Start of Provided passage

Key Points:
- China’s CAC reviews AI models to ensure they align with “core socialist values.”
- The review includes major tech companies and small startups, focusing on responses to politically sensitive topics.
- Companies must filter training data and create databases of sensitive words, leading to challenges in development.
- Regulations and U.S. sanctions have hindered Chinese firms’ ability to launch ChatGPT-like services despite China’s dominance in generative AI patents.
According to a report by the Financial Times, AI companies in China are currently undergoing a rigorous review process by the Cyberspace Administration of China (CAC) to ensure their large language models (LLMs) align with “core socialist values.” This review encompasses many companies, from major tech giants like ByteDance and Alibaba to smaller startups.
The CAC, China’s chief internet regulator, is testing these AI models for their responses to various questions, particularly those related to politically sensitive topics and Chinese President Xi Jinping. In addition to response testing, the review also examines the models’ training data and safety processes.

End of Provided passage
Start of Data excerpts

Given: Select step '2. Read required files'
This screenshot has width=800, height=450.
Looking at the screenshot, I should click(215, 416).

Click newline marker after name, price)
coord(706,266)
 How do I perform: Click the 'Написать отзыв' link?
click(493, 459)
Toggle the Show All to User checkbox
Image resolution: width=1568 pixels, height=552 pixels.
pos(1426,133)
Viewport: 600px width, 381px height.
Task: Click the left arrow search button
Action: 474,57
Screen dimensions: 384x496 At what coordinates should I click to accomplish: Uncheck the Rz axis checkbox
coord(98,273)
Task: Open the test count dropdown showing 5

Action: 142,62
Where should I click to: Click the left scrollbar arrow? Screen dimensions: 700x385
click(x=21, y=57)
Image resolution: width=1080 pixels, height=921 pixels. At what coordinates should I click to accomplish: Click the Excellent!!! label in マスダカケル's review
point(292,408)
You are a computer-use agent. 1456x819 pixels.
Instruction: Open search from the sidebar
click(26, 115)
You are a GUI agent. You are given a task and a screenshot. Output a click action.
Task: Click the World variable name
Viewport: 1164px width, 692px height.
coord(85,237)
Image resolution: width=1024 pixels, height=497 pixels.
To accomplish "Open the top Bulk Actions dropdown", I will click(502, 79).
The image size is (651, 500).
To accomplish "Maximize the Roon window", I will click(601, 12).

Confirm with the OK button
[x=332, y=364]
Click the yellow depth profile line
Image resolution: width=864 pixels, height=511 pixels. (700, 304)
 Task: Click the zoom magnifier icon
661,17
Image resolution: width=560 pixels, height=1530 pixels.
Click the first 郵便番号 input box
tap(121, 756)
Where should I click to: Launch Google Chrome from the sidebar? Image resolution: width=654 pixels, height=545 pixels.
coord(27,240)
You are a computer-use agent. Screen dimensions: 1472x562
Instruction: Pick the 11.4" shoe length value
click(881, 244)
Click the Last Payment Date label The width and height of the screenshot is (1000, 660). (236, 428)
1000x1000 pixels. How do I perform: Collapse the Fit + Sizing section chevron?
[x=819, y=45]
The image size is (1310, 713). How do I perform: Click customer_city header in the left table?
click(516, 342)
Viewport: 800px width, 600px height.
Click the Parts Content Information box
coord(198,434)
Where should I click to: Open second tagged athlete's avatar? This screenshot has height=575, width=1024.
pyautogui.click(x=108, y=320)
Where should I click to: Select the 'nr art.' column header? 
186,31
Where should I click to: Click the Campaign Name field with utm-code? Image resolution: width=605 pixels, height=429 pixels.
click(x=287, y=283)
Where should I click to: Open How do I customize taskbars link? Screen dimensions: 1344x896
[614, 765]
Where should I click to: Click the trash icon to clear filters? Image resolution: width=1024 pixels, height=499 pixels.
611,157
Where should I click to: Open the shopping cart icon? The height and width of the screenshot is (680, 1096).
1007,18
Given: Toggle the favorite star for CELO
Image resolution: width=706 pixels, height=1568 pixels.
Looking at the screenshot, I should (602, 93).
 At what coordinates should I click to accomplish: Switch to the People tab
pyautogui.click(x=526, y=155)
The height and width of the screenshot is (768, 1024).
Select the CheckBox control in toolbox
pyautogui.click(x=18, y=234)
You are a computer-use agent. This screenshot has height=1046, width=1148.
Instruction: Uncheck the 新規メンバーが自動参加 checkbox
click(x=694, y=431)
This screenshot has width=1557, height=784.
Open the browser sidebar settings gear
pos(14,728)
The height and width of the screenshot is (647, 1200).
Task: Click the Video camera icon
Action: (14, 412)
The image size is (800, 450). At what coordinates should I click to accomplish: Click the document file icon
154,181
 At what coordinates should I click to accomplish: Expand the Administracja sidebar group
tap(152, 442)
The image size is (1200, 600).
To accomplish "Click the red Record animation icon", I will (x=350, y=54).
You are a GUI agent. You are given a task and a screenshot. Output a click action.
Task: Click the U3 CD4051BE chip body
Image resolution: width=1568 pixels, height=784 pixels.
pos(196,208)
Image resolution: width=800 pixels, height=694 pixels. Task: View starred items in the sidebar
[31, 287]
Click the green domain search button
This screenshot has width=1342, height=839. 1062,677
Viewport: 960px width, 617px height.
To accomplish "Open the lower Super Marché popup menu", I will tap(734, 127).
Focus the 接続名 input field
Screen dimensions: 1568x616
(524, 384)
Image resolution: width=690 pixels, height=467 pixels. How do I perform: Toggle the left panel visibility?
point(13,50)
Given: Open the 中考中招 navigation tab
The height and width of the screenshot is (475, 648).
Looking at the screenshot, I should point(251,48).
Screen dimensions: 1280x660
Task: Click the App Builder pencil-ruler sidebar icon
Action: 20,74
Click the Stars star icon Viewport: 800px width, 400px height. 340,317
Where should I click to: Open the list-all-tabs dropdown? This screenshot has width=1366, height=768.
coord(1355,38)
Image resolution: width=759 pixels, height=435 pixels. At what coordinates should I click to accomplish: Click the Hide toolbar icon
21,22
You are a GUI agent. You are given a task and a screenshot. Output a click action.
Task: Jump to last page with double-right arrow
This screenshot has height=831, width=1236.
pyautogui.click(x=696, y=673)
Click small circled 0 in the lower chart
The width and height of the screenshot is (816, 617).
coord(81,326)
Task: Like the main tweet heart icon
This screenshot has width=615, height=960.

End of Data excerpts

▶ Set of tasks
1. Answer these questions using the passage on China's review of AI models:
(a) Which agency is carrying out the review?
(b) Which two major tech companies are named as part of the review?
(c) Besides testing responses, what two things does the review examine?
2. Proceed with the passage on China's review of AI models, picking up after its last sentence.

▶ Answers
1.
(a) The Cyberspace Administration of China (CAC)
(b) ByteDance and Alibaba
(c) The models' training data and safety processes

2.
An anonymous source from a Hangzhou-based AI company shared that their model failed the initial round of testing for unclear reasons. They only succeeded in passing after several months of adjustments, indicating the challenging nature of meeting the CAC’s requirements.
These efforts highlight Beijing’s strategy of advancing the global AI race while maintaining strict control over technology development and ensuring it adheres to China’s stringent internet censorship policies. China was among the first countries to establish rules for generative AI, which mandate that AI services align with socialist values and avoid producing “illegal” content.
Implementing these censorship policies involves “security filtering,” which is complicated because many Chinese LLMs are trained on substantial amounts of English-language content. Engineers and industry insiders explained that this filtering process includes removing “problematic information” from training data and creating a database of sensitive words and phrases.
Due to these regulations, popular Chinese chatbots often refuse to answer questions on sensitive subjects, such as the 1989 Tiananmen Square protests. However, during CAC testing, there are limits on how many questions an LLM can decline outright. Therefore, the models must be capable of generating “politically correct answers” to sensitive questions.
An AI expert working on a chatbot in China mentioned that it is nearly impossible to prevent LLMs from generating all potentially harmful content. Instead, developers build an additional layer into the system that replaces problematic answers in real time.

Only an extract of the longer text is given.